Центр Сиэтла в наши дни напоминает трущобы Калькутты – улицы буквально кишат бомжами, бродягами, нищими, маньяками, психопатами, наркоманами, калеками, грабителями, насильниками и прочими уродами. Как только прекратился дождь, они выкатились, вышли, выползли, выбежали, выковыляли и вывалились на городские тротуары из подворотен, подъездов, подвалов, канализационных труб, помоек и заброшенных зданий – и заиграли на шарманках, разложили барахло, расставили рукописные плакаты, предрекая конец света…

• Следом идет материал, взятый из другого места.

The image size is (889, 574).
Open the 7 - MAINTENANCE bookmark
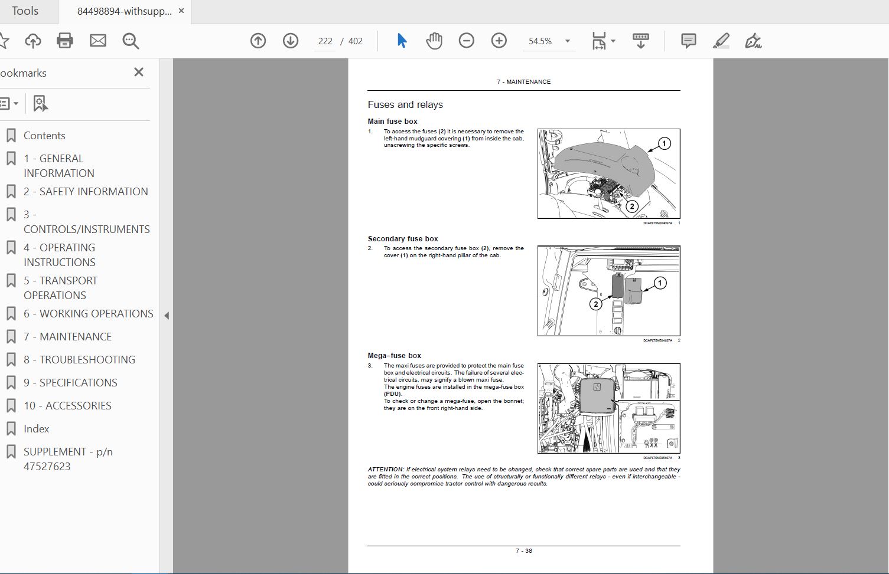[67, 337]
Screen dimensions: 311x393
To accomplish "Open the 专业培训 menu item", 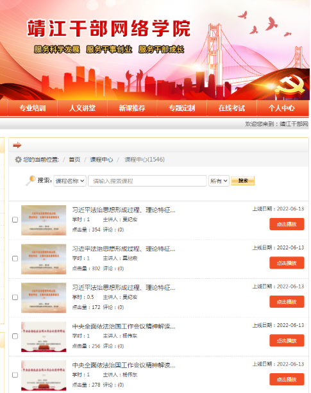I will pos(33,108).
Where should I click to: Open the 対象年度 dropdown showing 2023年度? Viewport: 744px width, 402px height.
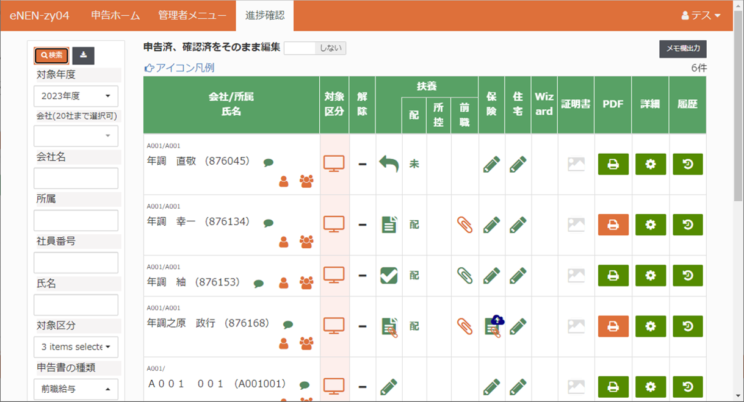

Некоторые из этих созданий выглядят угрожающе, других просто жаль. Например, семейка, сидящая полукругом на ступеньках молочного магазина: папа-попрошайка, мама-попрошайка, сынишка-попрошайка и младенец-попрошайка – обмотанные лохмотьями, сверкающие соплями, обветренные и больные, но не теряющие надежды, что рано или поздно придет добрый самарянин, посланник церкви или правительства, и утрет им сопли и вручит ковер и телевизор. К вашей чести, Гвендолин, вы даже испытываете к ним сострадание. Точнее, это напоминает недоумение. Странные, непостижимые существа! Как они дошли до такой жизни? Куда девались их опрятные дома и садовые участки? Куда, наконец, утекли деньги?